━━━━━ Data for this task

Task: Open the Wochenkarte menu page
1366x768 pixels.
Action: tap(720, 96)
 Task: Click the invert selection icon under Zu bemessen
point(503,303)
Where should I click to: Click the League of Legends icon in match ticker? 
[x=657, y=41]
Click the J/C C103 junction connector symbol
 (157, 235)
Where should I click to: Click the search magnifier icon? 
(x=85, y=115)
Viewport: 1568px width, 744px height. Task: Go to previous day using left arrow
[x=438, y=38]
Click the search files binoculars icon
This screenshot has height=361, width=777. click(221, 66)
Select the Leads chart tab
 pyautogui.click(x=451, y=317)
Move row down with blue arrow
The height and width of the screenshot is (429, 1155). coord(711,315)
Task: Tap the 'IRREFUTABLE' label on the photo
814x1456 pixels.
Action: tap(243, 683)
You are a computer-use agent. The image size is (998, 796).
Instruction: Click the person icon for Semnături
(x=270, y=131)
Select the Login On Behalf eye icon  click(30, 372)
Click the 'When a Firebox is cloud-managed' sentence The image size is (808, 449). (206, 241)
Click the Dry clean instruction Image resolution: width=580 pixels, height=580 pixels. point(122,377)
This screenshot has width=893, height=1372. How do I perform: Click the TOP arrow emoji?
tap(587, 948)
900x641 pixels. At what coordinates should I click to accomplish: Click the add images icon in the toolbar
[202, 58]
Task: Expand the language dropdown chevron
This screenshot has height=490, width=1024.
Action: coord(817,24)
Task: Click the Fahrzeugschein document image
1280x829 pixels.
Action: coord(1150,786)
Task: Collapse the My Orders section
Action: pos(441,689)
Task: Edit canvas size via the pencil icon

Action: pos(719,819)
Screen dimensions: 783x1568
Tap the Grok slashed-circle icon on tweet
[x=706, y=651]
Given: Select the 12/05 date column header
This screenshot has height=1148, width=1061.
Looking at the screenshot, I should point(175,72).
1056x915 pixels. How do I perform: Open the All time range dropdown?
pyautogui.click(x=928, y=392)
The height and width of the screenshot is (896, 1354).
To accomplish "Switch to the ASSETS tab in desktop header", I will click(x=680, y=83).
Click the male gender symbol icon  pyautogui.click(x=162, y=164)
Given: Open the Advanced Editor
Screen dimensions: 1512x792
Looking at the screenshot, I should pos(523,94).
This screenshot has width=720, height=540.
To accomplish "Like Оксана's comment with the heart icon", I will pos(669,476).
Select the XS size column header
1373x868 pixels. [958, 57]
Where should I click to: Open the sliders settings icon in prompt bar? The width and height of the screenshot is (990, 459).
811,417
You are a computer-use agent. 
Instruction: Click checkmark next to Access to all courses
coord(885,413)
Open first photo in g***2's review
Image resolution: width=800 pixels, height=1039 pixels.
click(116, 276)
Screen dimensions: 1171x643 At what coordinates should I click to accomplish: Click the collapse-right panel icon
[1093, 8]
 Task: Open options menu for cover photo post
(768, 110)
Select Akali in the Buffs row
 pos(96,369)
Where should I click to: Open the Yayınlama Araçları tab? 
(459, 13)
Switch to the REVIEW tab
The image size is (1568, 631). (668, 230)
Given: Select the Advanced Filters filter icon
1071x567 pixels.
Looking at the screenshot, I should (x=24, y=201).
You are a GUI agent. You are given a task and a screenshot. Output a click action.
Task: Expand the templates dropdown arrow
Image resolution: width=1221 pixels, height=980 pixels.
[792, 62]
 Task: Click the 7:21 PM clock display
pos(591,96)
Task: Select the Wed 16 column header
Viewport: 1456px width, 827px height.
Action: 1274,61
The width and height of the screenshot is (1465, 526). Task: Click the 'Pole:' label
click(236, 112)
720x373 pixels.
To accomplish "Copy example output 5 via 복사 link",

━━━━━━━━━━

Required work: Please repeat the data in full so that nothing differs from the original.

Result for this task:
Task: Open the Wochenkarte menu page
1366x768 pixels.
Action: tap(720, 96)
 Task: Click the invert selection icon under Zu bemessen
point(503,303)
Where should I click to: Click the League of Legends icon in match ticker? 
[x=657, y=41]
Click the J/C C103 junction connector symbol
 (157, 235)
Where should I click to: Click the search magnifier icon? 
(x=85, y=115)
Viewport: 1568px width, 744px height. Task: Go to previous day using left arrow
[x=438, y=38]
Click the search files binoculars icon
This screenshot has height=361, width=777. click(221, 66)
Select the Leads chart tab
 pyautogui.click(x=451, y=317)
Move row down with blue arrow
The height and width of the screenshot is (429, 1155). coord(711,315)
Task: Tap the 'IRREFUTABLE' label on the photo
814x1456 pixels.
Action: tap(243, 683)
You are a computer-use agent. The image size is (998, 796).
Instruction: Click the person icon for Semnături
(x=270, y=131)
Select the Login On Behalf eye icon  click(30, 372)
Click the 'When a Firebox is cloud-managed' sentence The image size is (808, 449). (206, 241)
Click the Dry clean instruction Image resolution: width=580 pixels, height=580 pixels. point(122,377)
This screenshot has width=893, height=1372. How do I perform: Click the TOP arrow emoji?
tap(587, 948)
900x641 pixels. At what coordinates should I click to accomplish: Click the add images icon in the toolbar
[202, 58]
Task: Expand the language dropdown chevron
This screenshot has height=490, width=1024.
Action: coord(817,24)
Task: Click the Fahrzeugschein document image
1280x829 pixels.
Action: coord(1150,786)
Task: Collapse the My Orders section
Action: pos(441,689)
Task: Edit canvas size via the pencil icon

Action: pos(719,819)
Screen dimensions: 783x1568
Tap the Grok slashed-circle icon on tweet
[x=706, y=651]
Given: Select the 12/05 date column header
This screenshot has height=1148, width=1061.
Looking at the screenshot, I should point(175,72).
1056x915 pixels. How do I perform: Open the All time range dropdown?
pyautogui.click(x=928, y=392)
The height and width of the screenshot is (896, 1354).
To accomplish "Switch to the ASSETS tab in desktop header", I will click(x=680, y=83).
Click the male gender symbol icon  pyautogui.click(x=162, y=164)
Given: Open the Advanced Editor
Screen dimensions: 1512x792
Looking at the screenshot, I should pos(523,94).
This screenshot has width=720, height=540.
To accomplish "Like Оксана's comment with the heart icon", I will pos(669,476).
Select the XS size column header
1373x868 pixels. [958, 57]
Where should I click to: Open the sliders settings icon in prompt bar? The width and height of the screenshot is (990, 459).
811,417
You are a computer-use agent. 
Instruction: Click checkmark next to Access to all courses
coord(885,413)
Open first photo in g***2's review
Image resolution: width=800 pixels, height=1039 pixels.
click(116, 276)
Screen dimensions: 1171x643 At what coordinates should I click to accomplish: Click the collapse-right panel icon
[1093, 8]
 Task: Open options menu for cover photo post
(768, 110)
Select Akali in the Buffs row
 pos(96,369)
Where should I click to: Open the Yayınlama Araçları tab? 
(459, 13)
Switch to the REVIEW tab
The image size is (1568, 631). (668, 230)
Given: Select the Advanced Filters filter icon
1071x567 pixels.
Looking at the screenshot, I should (x=24, y=201).
You are a GUI agent. You are given a task and a screenshot. Output a click action.
Task: Expand the templates dropdown arrow
Image resolution: width=1221 pixels, height=980 pixels.
[792, 62]
 Task: Click the 7:21 PM clock display
pos(591,96)
Task: Select the Wed 16 column header
Viewport: 1456px width, 827px height.
Action: 1274,61
The width and height of the screenshot is (1465, 526). Task: Click the 'Pole:' label
click(236, 112)
720x373 pixels.
To accomplish "Copy example output 5 via 복사 link",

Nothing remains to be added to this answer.